Written problem | Find each line in the items below that contains the string "height" with exactly that capitalization, and copy those lines in full.

Source data |

* * * * *

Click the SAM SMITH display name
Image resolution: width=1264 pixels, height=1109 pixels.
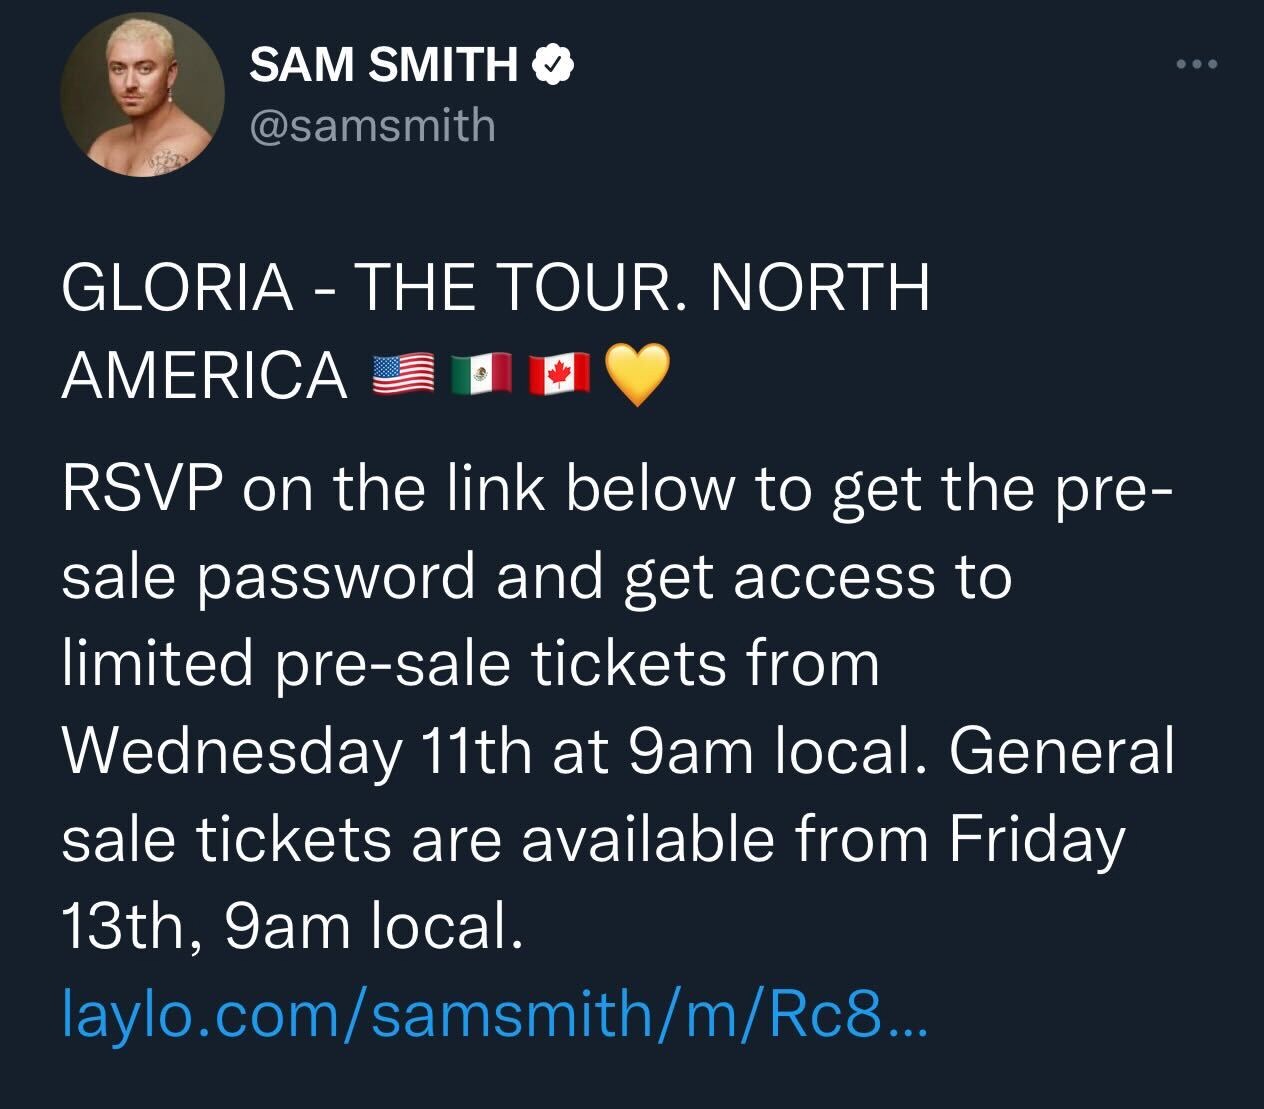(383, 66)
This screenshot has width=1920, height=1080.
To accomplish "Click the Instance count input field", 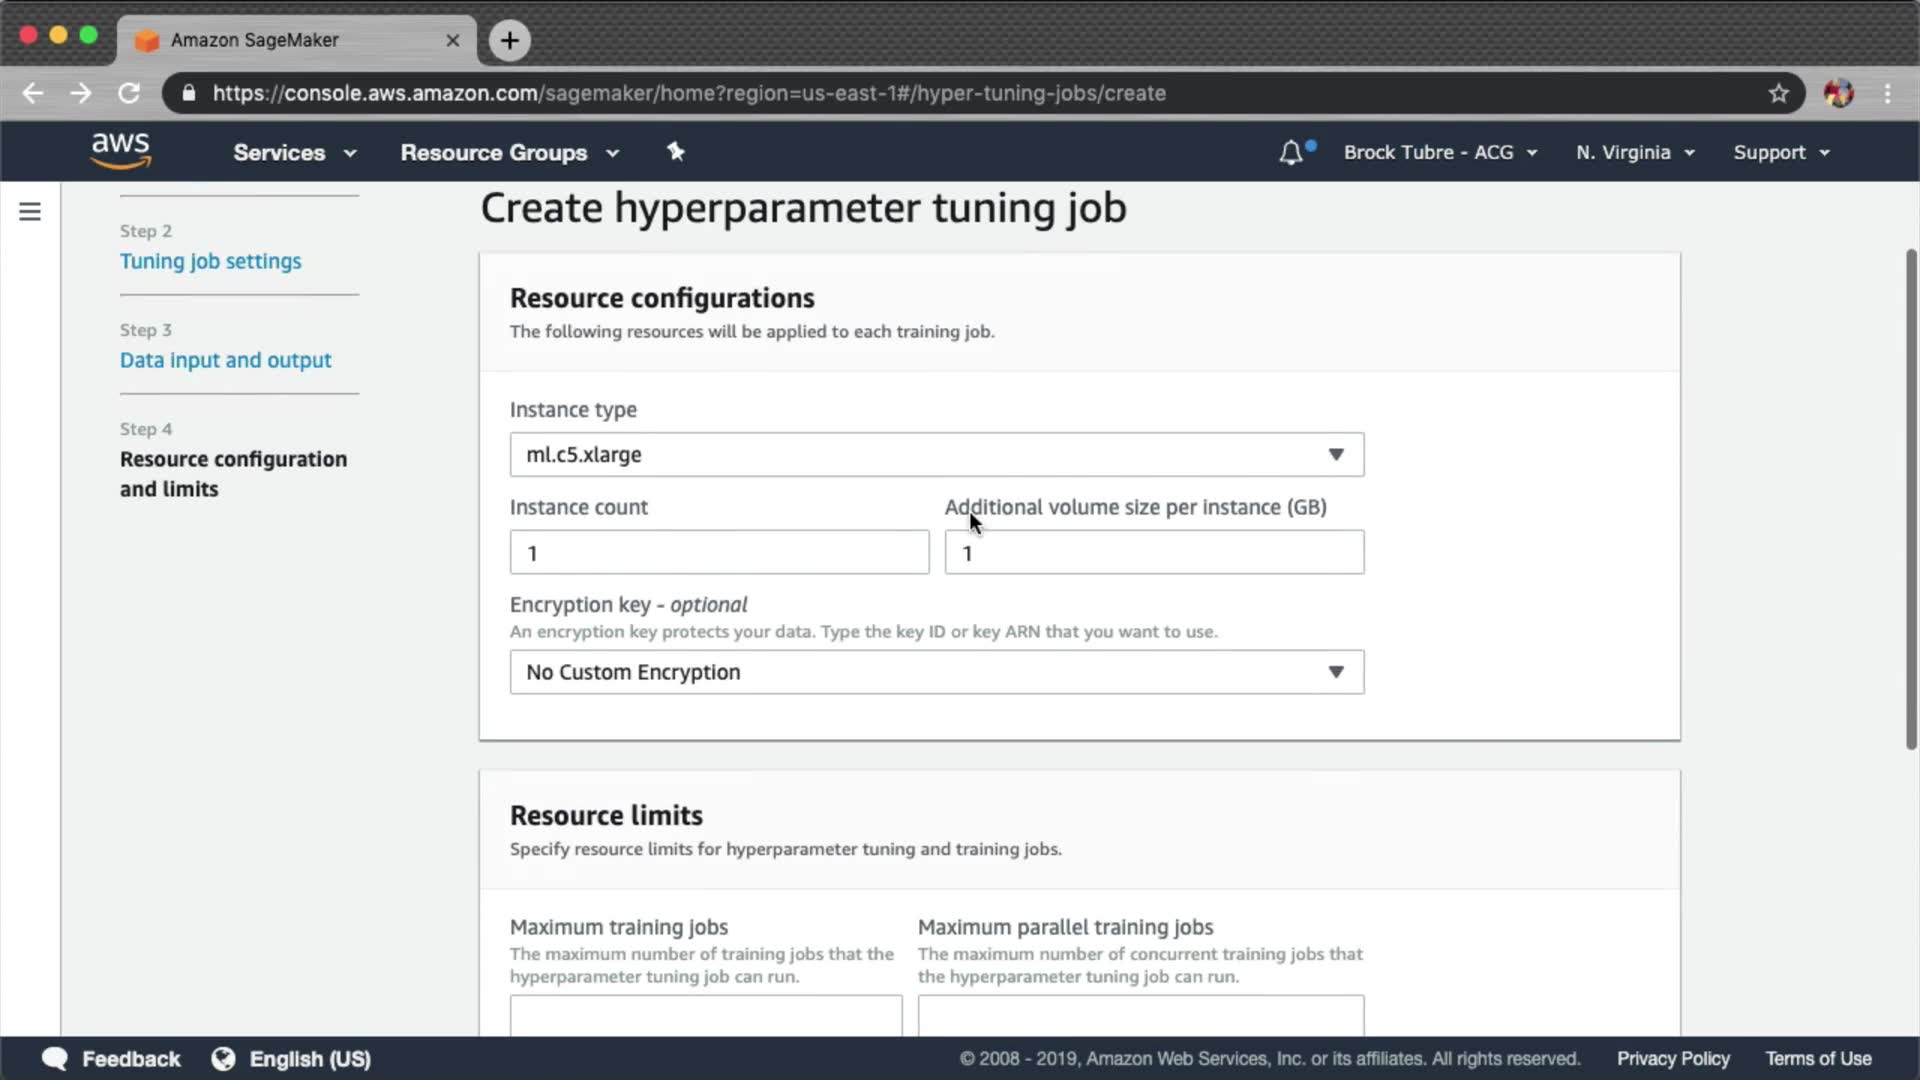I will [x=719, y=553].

* * * * *

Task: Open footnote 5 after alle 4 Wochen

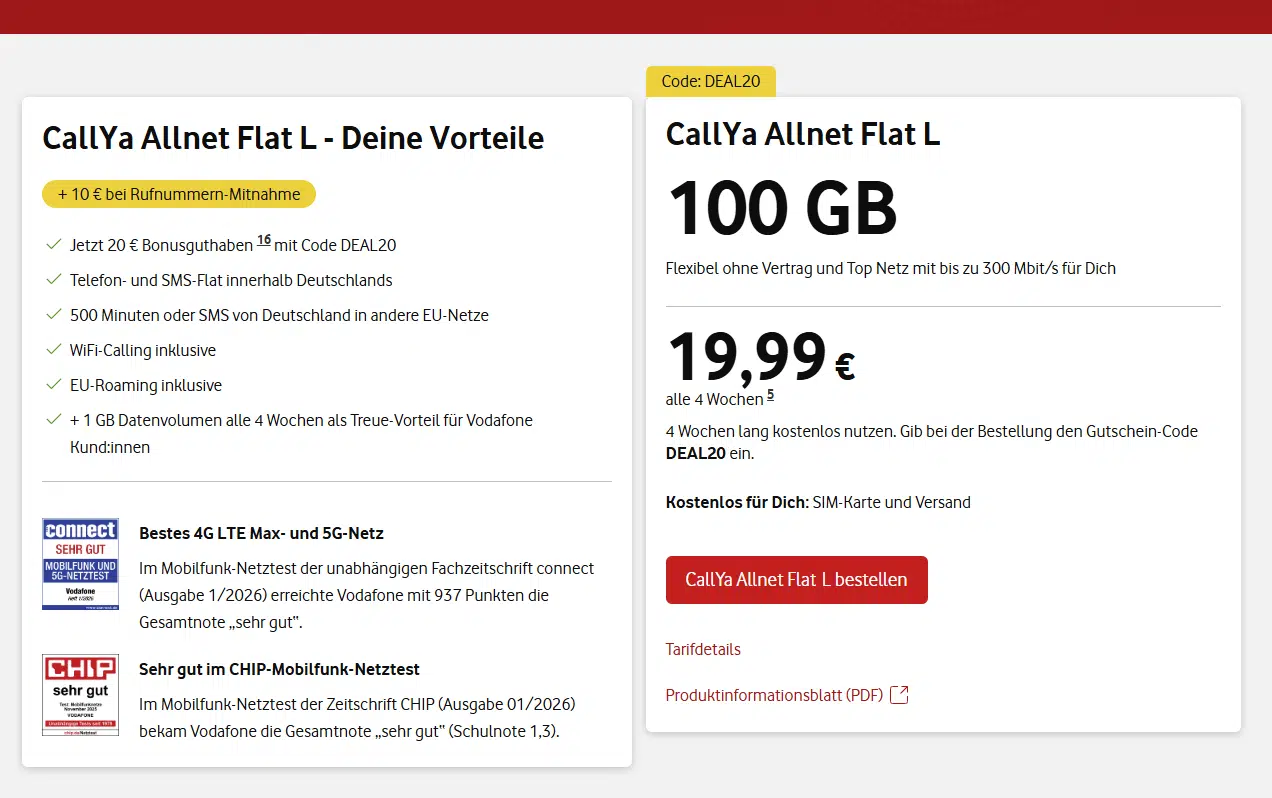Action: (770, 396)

* * * * *

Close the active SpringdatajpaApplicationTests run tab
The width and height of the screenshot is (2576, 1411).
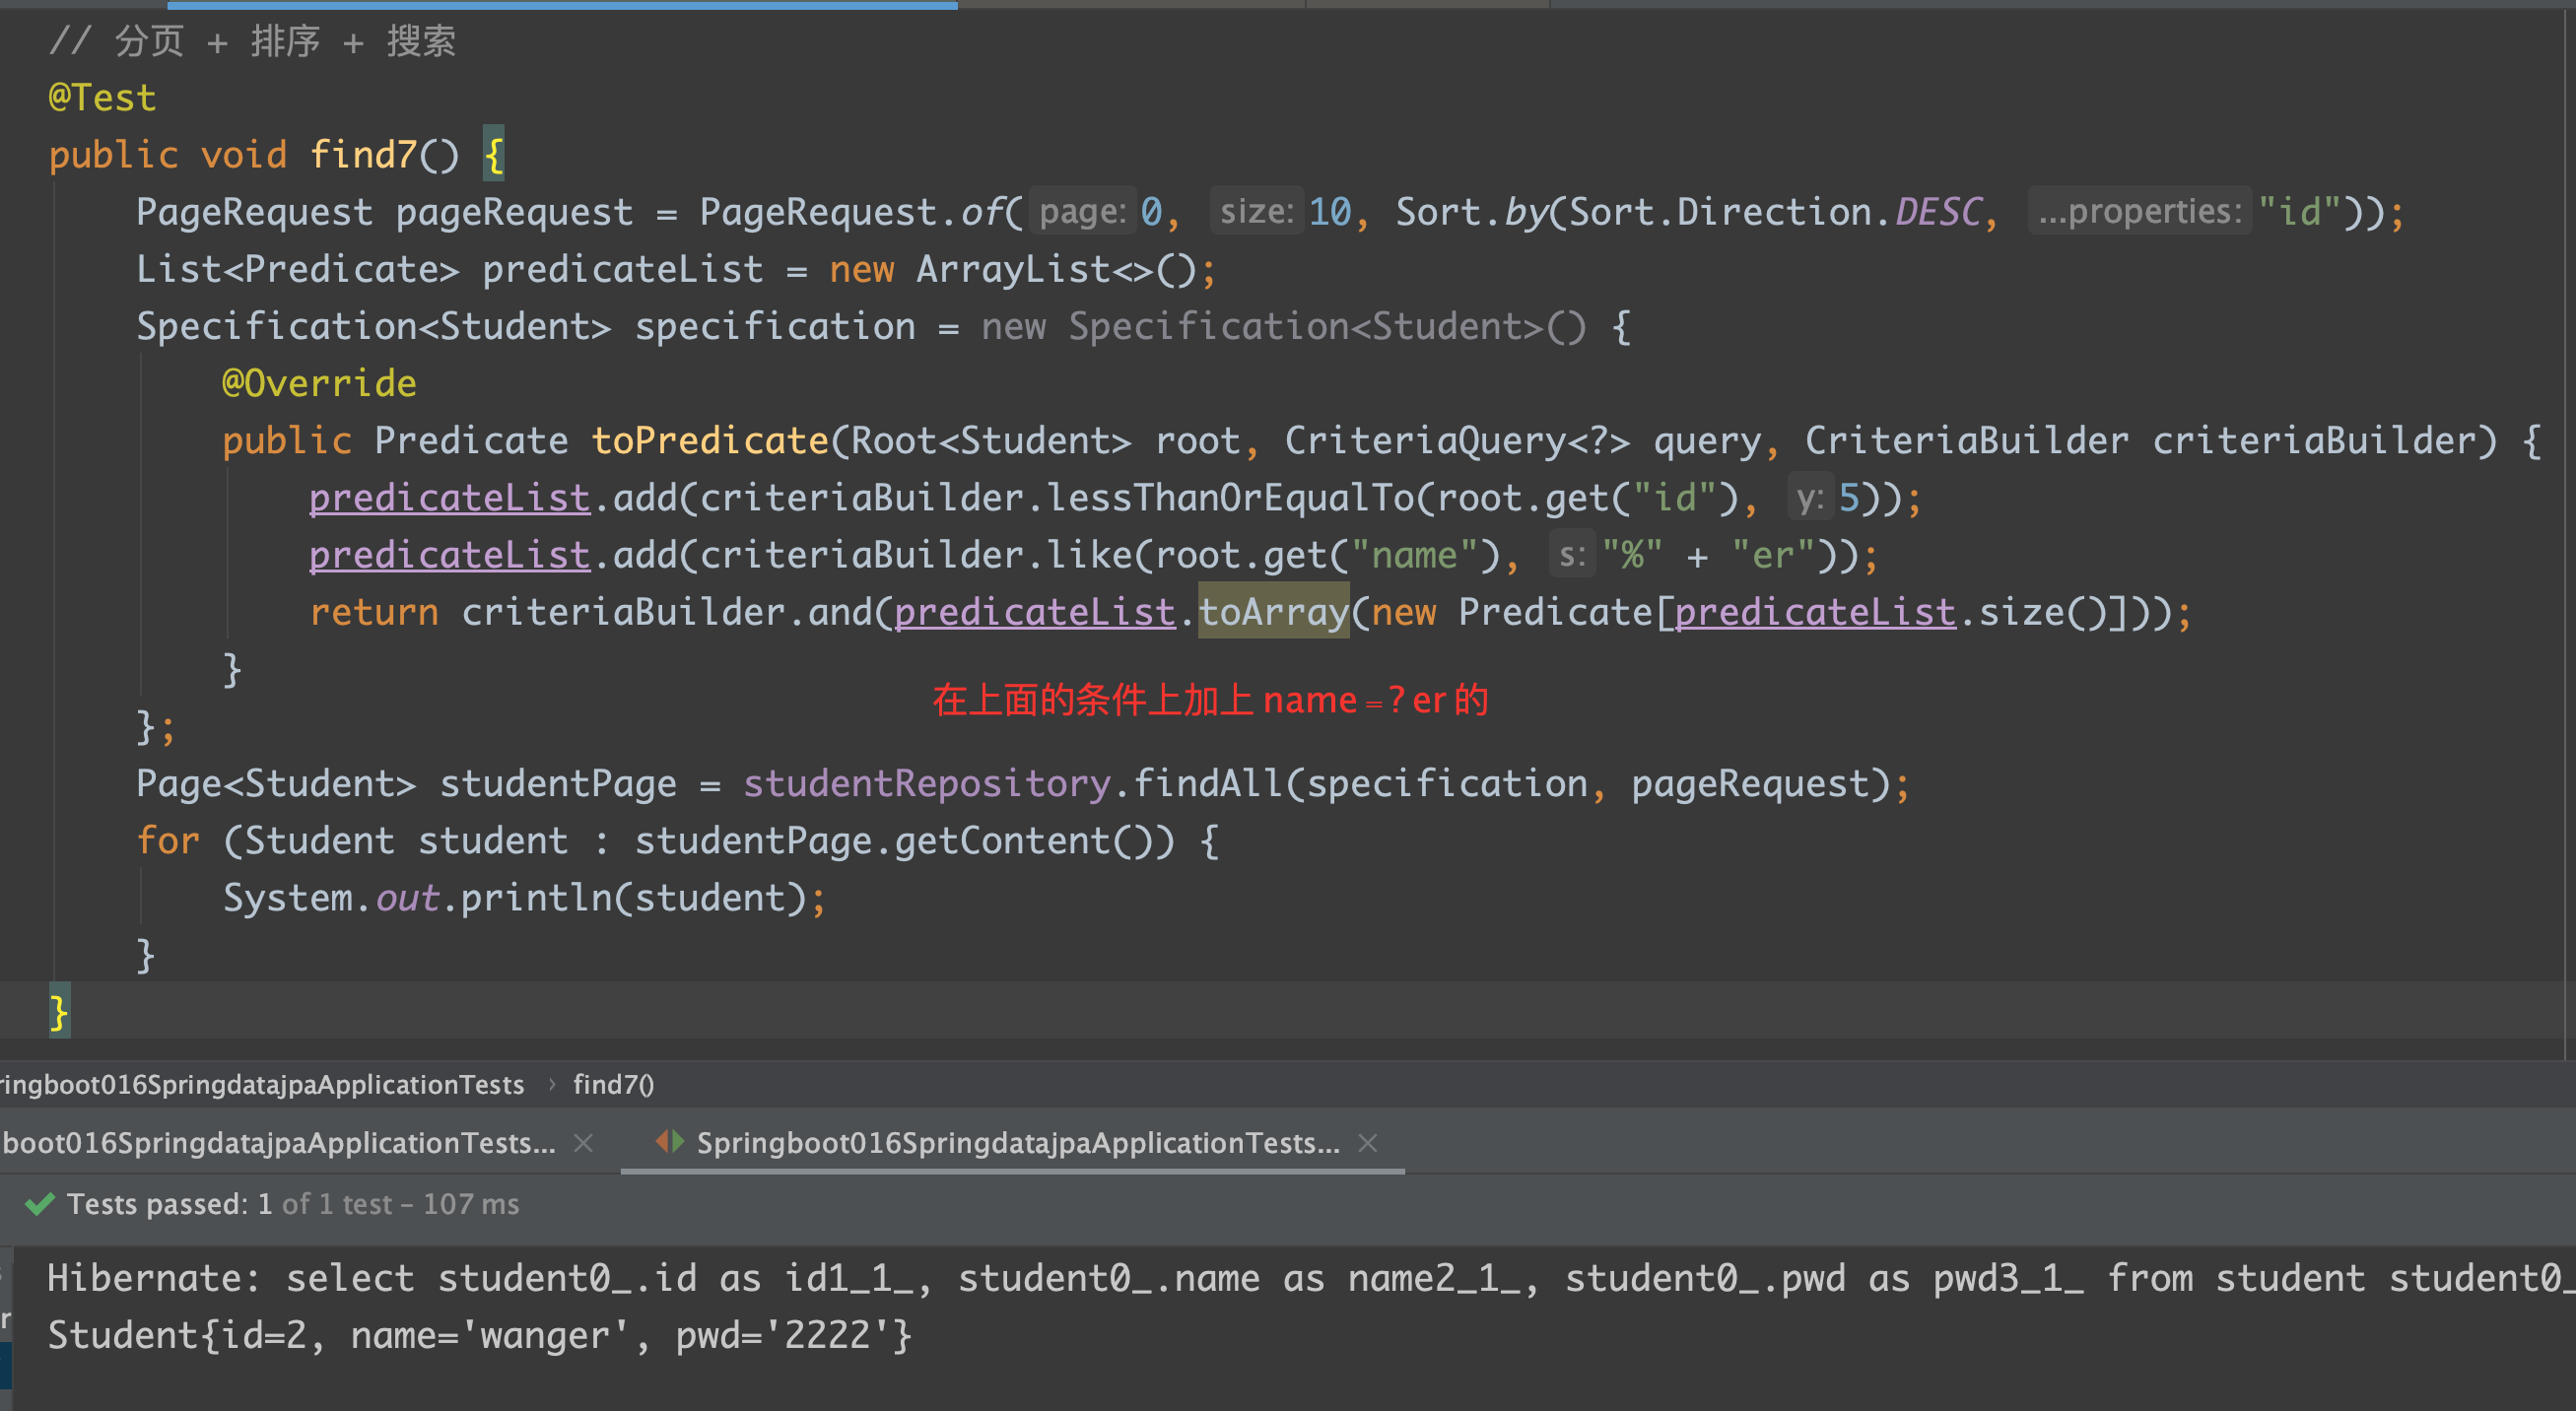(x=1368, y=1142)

* * * * *

Result |
Image resolution: width=1264 pixels, height=1109 pixels.
This screenshot has width=1920, height=1080.
The width and height of the screenshot is (2576, 1411).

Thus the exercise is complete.